▶ **Work instruction**
Once you find the line containing "Diskantklappen (624, 756)", please retype it and every line after it to the end of the entries, exactly and with nothing added.

━━━ Dataset records

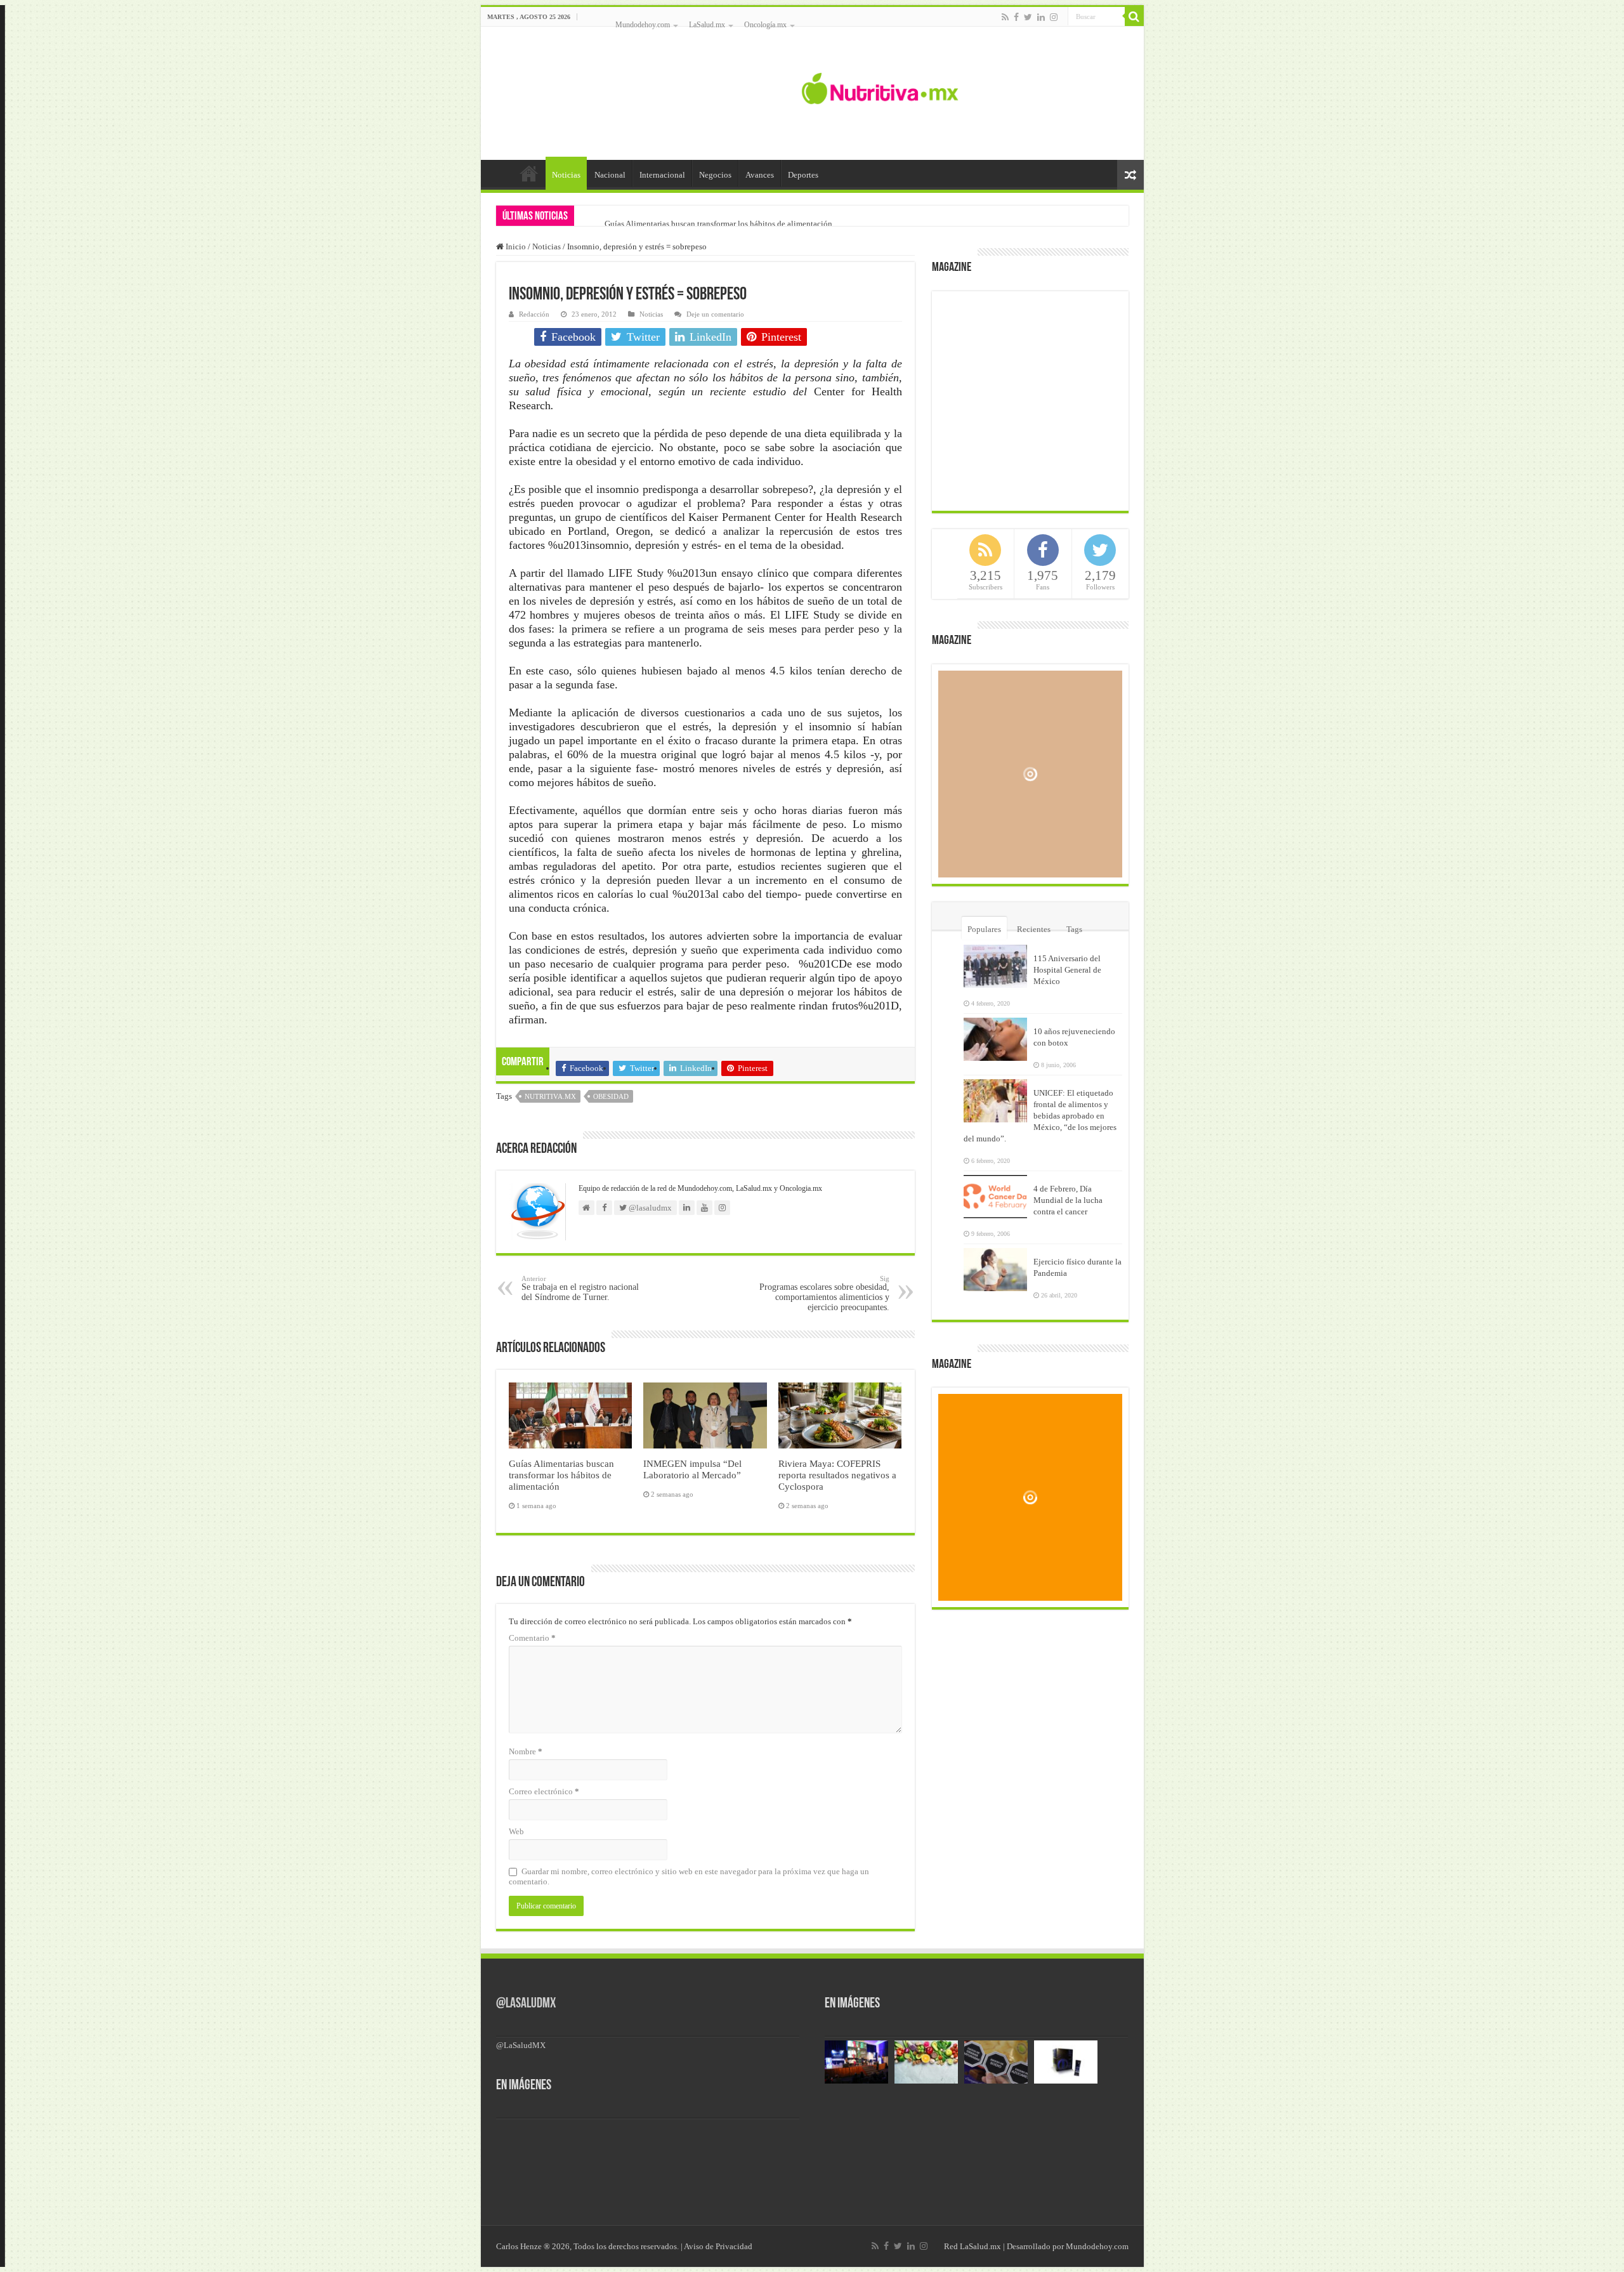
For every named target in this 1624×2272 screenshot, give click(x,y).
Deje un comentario (715, 314)
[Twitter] (1028, 17)
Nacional (609, 175)
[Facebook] (1016, 17)
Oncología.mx (765, 24)
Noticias (566, 175)
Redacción (534, 314)
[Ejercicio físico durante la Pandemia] (995, 1269)
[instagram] (1054, 17)
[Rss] (1005, 17)
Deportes (803, 175)
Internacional (662, 175)
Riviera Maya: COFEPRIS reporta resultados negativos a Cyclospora (837, 1475)
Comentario (532, 1638)
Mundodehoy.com (642, 24)
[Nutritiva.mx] (880, 87)
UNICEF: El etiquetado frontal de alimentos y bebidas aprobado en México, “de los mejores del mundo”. (1040, 1115)
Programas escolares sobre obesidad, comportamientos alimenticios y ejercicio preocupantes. (824, 1293)
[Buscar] (1134, 16)
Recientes (1034, 929)
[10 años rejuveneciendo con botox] (995, 1039)
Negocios (715, 175)
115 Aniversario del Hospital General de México (1067, 970)
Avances (759, 175)
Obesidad (611, 1096)
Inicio (529, 173)
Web (516, 1831)
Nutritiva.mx (550, 1096)
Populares (984, 929)
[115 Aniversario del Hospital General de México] (995, 966)
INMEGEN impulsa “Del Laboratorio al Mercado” (692, 1469)
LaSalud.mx (707, 24)
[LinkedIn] (1041, 17)
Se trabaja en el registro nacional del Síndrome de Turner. (580, 1288)
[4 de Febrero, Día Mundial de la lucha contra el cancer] (995, 1196)
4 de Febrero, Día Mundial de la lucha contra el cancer (1068, 1200)
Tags (1074, 929)
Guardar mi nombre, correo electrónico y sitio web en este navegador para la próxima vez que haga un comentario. (689, 1876)
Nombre (525, 1751)
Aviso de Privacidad (718, 2246)
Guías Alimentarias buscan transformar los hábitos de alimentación (718, 223)
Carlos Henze (519, 2246)
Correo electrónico (544, 1791)
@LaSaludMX (526, 2004)
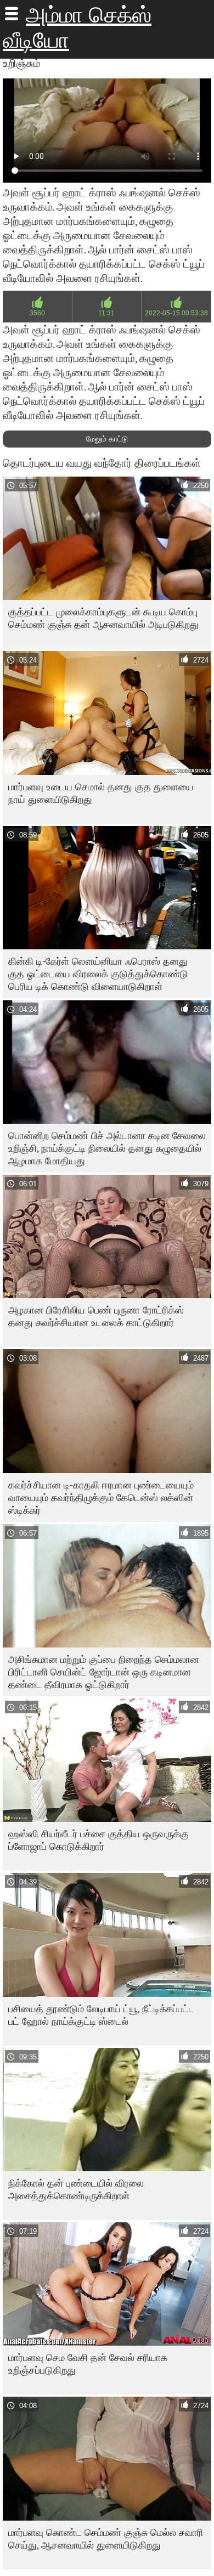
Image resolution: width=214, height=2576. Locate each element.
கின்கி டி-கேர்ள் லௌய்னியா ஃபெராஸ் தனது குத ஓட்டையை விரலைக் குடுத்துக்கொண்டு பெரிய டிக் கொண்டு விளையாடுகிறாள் (98, 974)
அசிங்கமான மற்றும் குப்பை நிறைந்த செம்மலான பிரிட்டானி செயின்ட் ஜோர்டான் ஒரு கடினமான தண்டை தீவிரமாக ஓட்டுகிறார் (103, 1672)
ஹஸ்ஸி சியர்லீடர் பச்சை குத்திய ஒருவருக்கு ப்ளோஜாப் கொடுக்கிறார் (98, 1840)
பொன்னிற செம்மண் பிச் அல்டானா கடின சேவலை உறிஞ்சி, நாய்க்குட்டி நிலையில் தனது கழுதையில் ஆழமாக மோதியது (107, 1148)
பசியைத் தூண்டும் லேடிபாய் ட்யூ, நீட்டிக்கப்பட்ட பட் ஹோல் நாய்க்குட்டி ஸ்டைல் (101, 2015)
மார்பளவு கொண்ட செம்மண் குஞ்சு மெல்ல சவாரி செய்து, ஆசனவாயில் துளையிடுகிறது (105, 2538)
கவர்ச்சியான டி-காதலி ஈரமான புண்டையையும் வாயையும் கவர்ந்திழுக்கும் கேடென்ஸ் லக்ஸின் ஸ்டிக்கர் (101, 1497)
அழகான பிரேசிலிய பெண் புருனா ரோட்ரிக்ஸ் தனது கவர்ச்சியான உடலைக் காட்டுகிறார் (96, 1316)
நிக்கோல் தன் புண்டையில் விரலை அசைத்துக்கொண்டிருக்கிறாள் (76, 2189)
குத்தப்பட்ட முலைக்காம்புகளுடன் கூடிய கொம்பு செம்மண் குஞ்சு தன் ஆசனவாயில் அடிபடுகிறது (103, 618)
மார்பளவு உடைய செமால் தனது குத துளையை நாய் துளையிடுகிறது (101, 793)
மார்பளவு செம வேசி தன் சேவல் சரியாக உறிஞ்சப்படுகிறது (87, 2363)
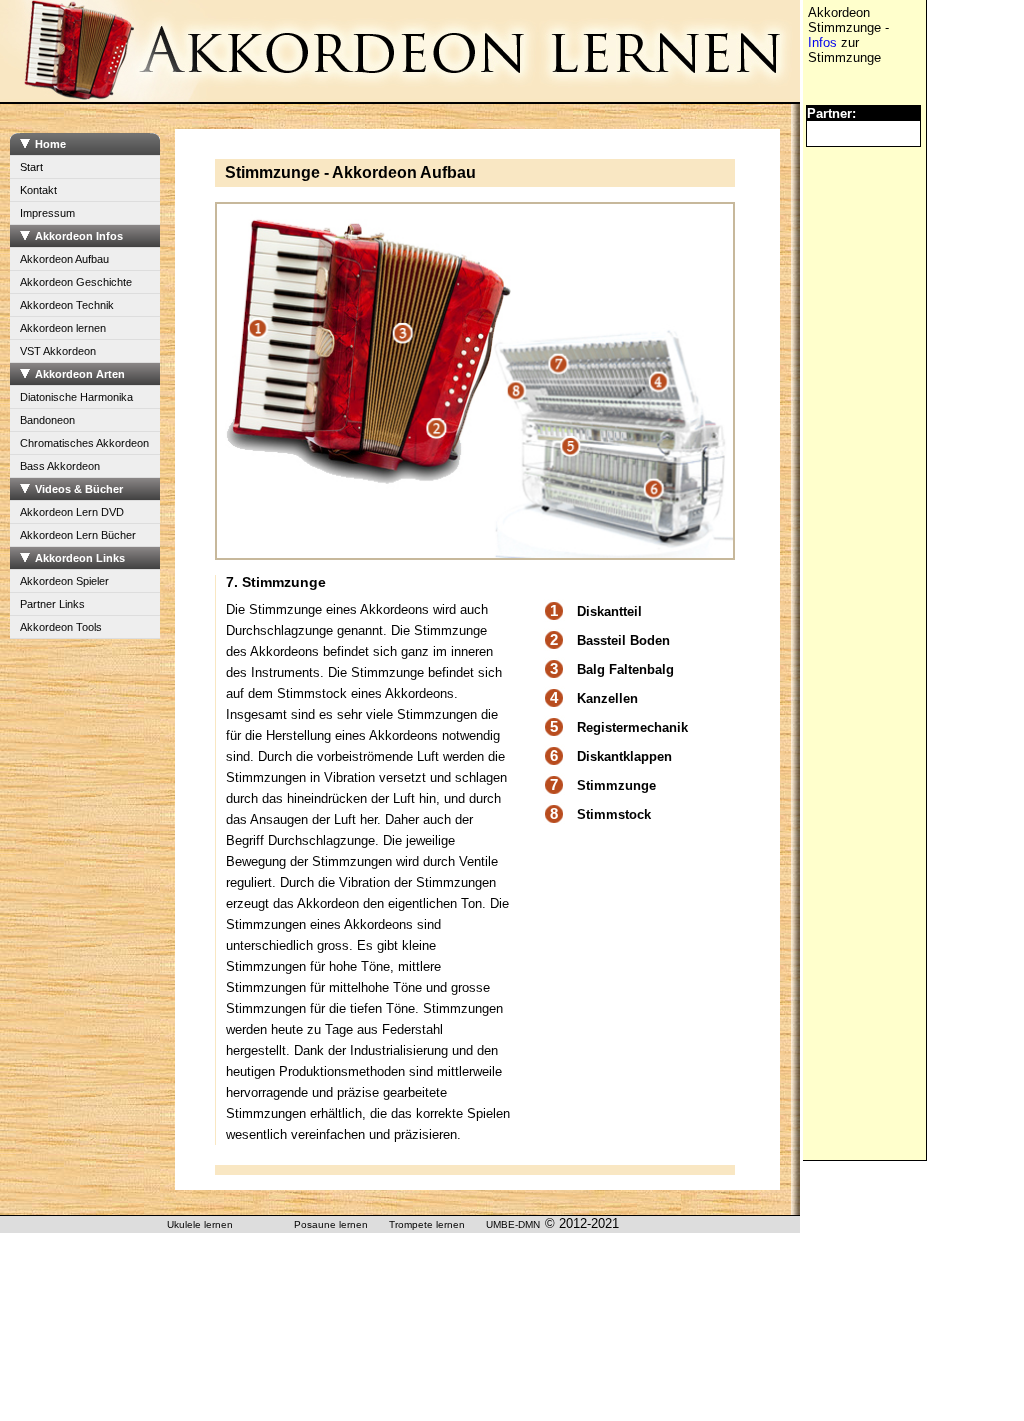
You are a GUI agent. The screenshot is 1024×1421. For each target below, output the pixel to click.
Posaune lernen (331, 1224)
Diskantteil (609, 611)
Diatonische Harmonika (76, 397)
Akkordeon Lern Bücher (78, 535)
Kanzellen (607, 698)
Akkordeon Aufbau (64, 259)
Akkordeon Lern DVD (72, 512)
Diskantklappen (624, 756)
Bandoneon (47, 420)
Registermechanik (632, 727)
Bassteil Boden (623, 640)
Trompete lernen (427, 1224)
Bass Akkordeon (60, 466)
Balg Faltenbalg (625, 669)
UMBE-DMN (513, 1224)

━━━━━━

▶ **Answer to the problem**
Diskantklappen (624, 756)
Bandoneon (47, 420)
Registermechanik (632, 727)
Bassteil Boden (623, 640)
Trompete lernen (427, 1224)
Bass Akkordeon (60, 466)
Balg Faltenbalg (625, 669)
UMBE-DMN (513, 1224)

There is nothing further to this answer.